Umsetzung erweiterte bidirektionale Leistungsspitzenkompensation (Peak-Shaving, Lastmanagement)

  • Ich beziehe 95% meines Stromverbrauchs in den Wintermonaten Nov.-Feb. Da kommen auch Leistungsspitzen bis zu 22kW (Tesla mit Doppelllader) zusammen, die mich "noch" nichts extra kosten, aber die Slots niedrigen Börsenpreise dauern oft nur 2-3h am Morgen an. Mein Netzbezug in dieser Zeit ca. 3.500-4000kWh.

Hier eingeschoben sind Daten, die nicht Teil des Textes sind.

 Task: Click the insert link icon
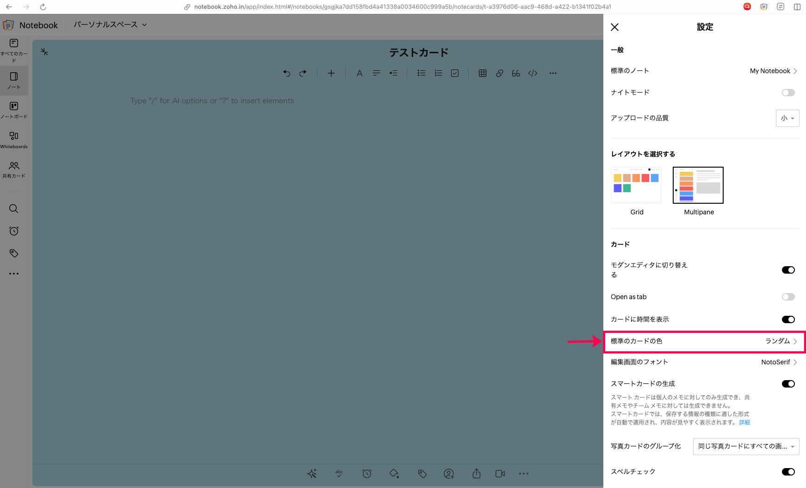pyautogui.click(x=499, y=73)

    Mit deinen Verrechnunggrundlagen müsste ich meinen Strombezug auf 12-16h am Tag verteilen und nur die Morgen- und Abendspitze ausblenden.

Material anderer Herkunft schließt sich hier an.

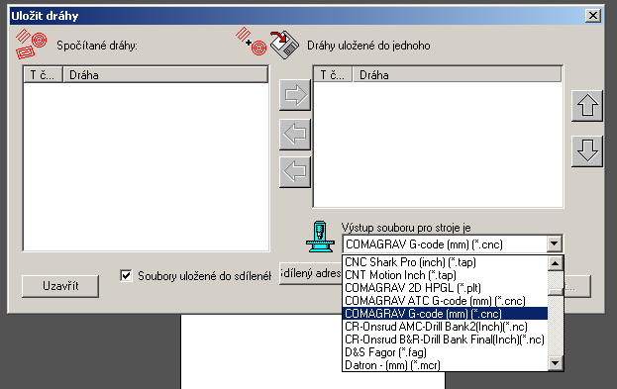
Task: Click the upper left-pointing arrow button
Action: (x=295, y=134)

    Einspeisen darf ich nur max. 19,2kW von 30kWp, da muss ich oft schon den Tesla parallel laden, da meine max. 3kW Ladeleistung des Speichers die bis zu 5kW Überschuss nicht vollständig abspeichern kann.

    Tesla P85+ seit 8/13 >471.000km gefahren. Seit 2/19 Smart ed cabrio aus 10/13. Seit 12/19 fährt Frau Tesla M3 AWD. PV 10 kWp an E3DC Hauskraftwerk mit 13,8kWh und Wallbox. Weitere 18kWp PV an Solaredge. Es sind noch 4x320W hinzugekommen = 1280W d.h. Gesamt PV-Leistung nun 29,329kWp. Seit 1.11.20 werden die eAutos gesteuert per E3DC-Control und Teslatar zum Börsenpreis von aWATTar geladen.

  • Ganz klarer Fall, wenn du nach Leistung abgerechnet würdest, würdest du auf 24 Stunden Schnarchladung umstellen.

    Da braucht man nicht zu rechnen anfangen, weil der Leistungspreis wesentlich teurer ist als der Arbeitspreis.